What to do
[1] In the aspirin article below, why can taking aspirin daily cause bleeding or bruising? Answer in one to three sentences.
[2] Translate this sentence from the aspirin article into Spanish: "If aspirin upsets your stomach, take it with food or milk."
[3] Write a continuation of the aspirin article that begins after its final sentence.

Document segment
Aspirin: Fact vs Fiction
Most people are aware of the cardiovascular benefits of taking an aspirin daily, however, I often see a lot of confusion among my patients of how much and when is the best time to take it. Here is a little insight into the power of aspirin, and the side effects to be aware of:
How much aspirin should I take daily?
Most people only need to take 81 mg daily, this is often referred to as "baby aspirin". Taking more aspirin than your prescriber tells you will not make it work better and in fact higher doses can increase your chances of bleeding. It's important to talk to your prescriber about how much aspirin to take.
What are the potential side effects of taking aspirin daily?
Aspirin makes platelets less able to adhere together in your blood vessels, therefore, aspirin can cause bleeding or bruising. You may notice that when you take aspirin daily and you get cut, it takes a little longer to stop the bleeding. Also, aspirin can upset your stomach. Less common but serious side effects of aspirin are bleeding in the stomach or brain. Bleeding in the brain can cause a stroke. If aspirin upsets your stomach, take it with food or milk. Watch for black tarry stool, blood in your stool, nausea or vomiting, or a sudden severe headache. If any of these things happen, call your prescriber right away or get emergency help.
What is the best time of day to take aspirin?
Just like there is no evidence taking more than 81mg per day of aspirin adds more benefit to cardiovascular protection, there is also no proof that taking aspirin more often than once a day is better. Time of day is also irrelevant (i.e. bedtime vs morning). I've also had patients tell me they take aspirin every other day because it upsets their stomach. There is no evidence that taking aspirin every other day will reduce the risk of stomach bleed and you may still be putting yourself at cardiovascular risk. The most important thing to remember is to take your aspirin once a day, every day, at a time that’s best for you.

Excerpted records
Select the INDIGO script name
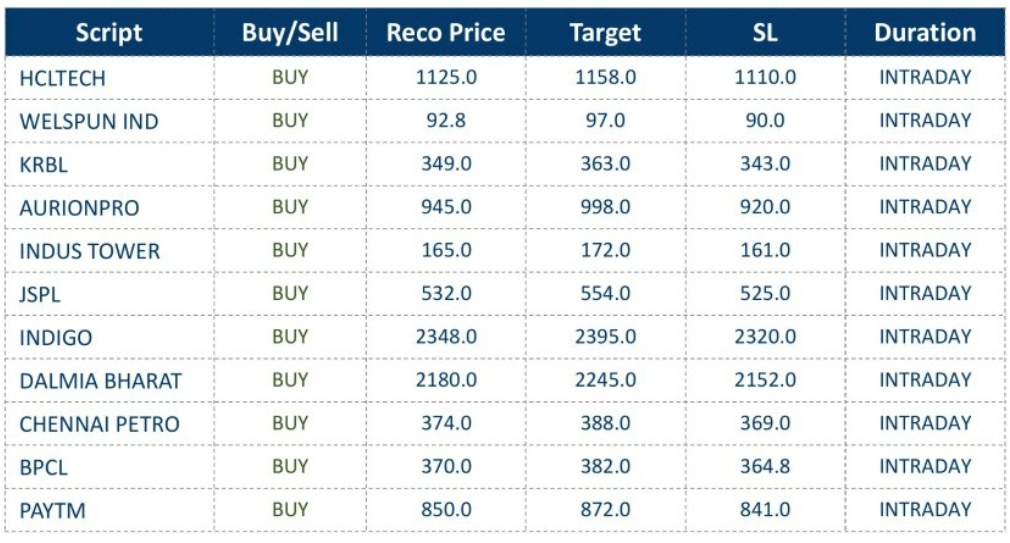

--

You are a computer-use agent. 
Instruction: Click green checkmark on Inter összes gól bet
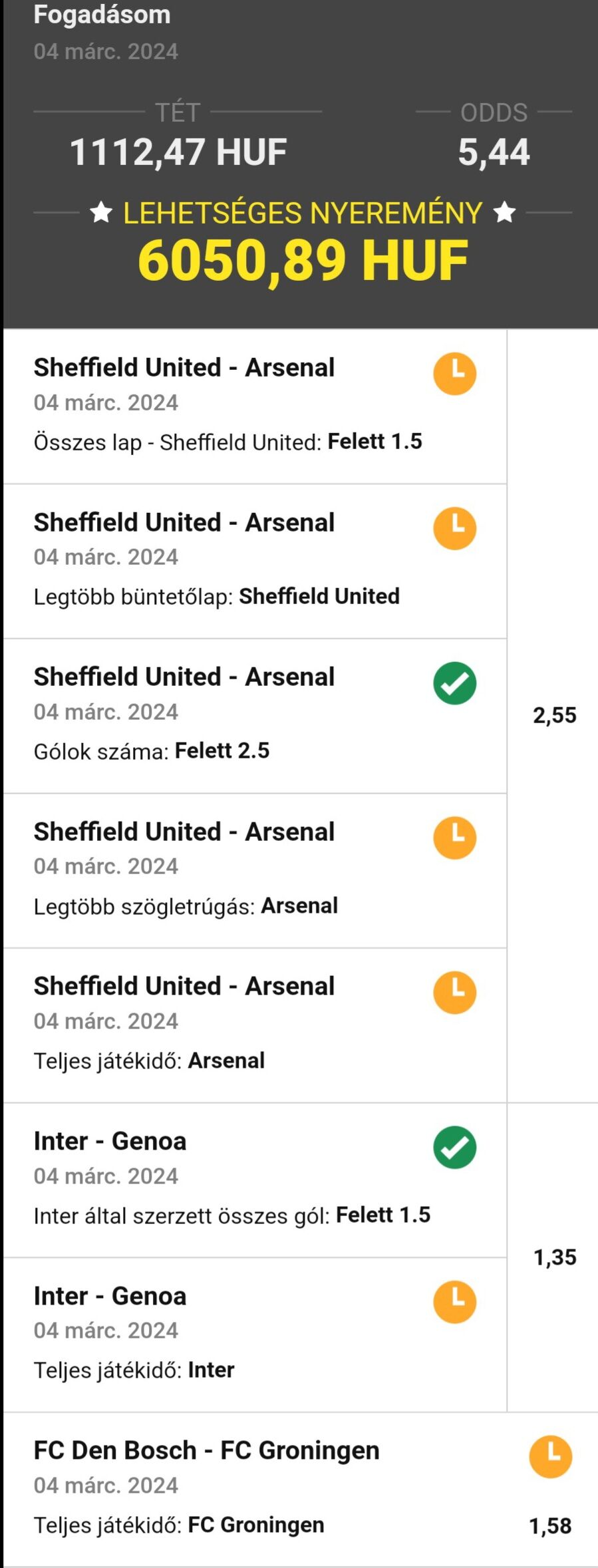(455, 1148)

Answers to the exercises
[1] Aspirin makes platelets less able to stick together in the blood vessels. This is why it can cause bleeding or bruising, and why a cut may take a little longer to stop bleeding.

[2] Si la aspirina le causa malestar estomacal, tómela con comida o con leche.

[3]
What's the difference between plain aspirin vs enteric-coated aspirin vs a buffered aspirin?
There are three types of aspirin available commercially in the United States. There is plain aspirin, enteric-coated aspirin, and buffered aspirin. Enteric-coated aspirin is coated to help protect the stomach. Buffered aspirin contains aspirin plus antacids. Enteric-coated or buffered aspirin might feel gentler on your stomach than plain aspirin. But they don’t prevent bleeding in the gut. There is no proof that one kind of aspirin works better than the others. If you are not sure about which kind of aspirin to take, ask your pharmacist or prescriber.
The benefits of aspirin are prevention of a heart attack or stroke. The risks of aspirin are bleeding in the stomach or brain. Aspirin is used by many people who have had a heart attack or stroke to prevent another one. Aspirin can also be used if you have not had a heart attack or stroke but have a high chance of one. If you have diabetes or high blood pressure or are a smoker, your prescriber might want you to take aspirin. These things can up your chance of a heart attack or stroke.
As you can see there are many benefits vs risks when considering adding daily aspirin to your medication regimen. It's important to talk with your prescriber before you start taking aspirin. Ask if aspirin’s benefits to you balance its risks.